### Assigned task
What is needed here is every entry, retyped exactly.

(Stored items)
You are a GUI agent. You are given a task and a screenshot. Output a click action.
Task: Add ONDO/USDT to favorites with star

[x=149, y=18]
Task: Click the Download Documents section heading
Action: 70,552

### Written answer
You are a GUI agent. You are given a task and a screenshot. Output a click action.
Task: Add ONDO/USDT to favorites with star

[x=149, y=18]
Task: Click the Download Documents section heading
Action: 70,552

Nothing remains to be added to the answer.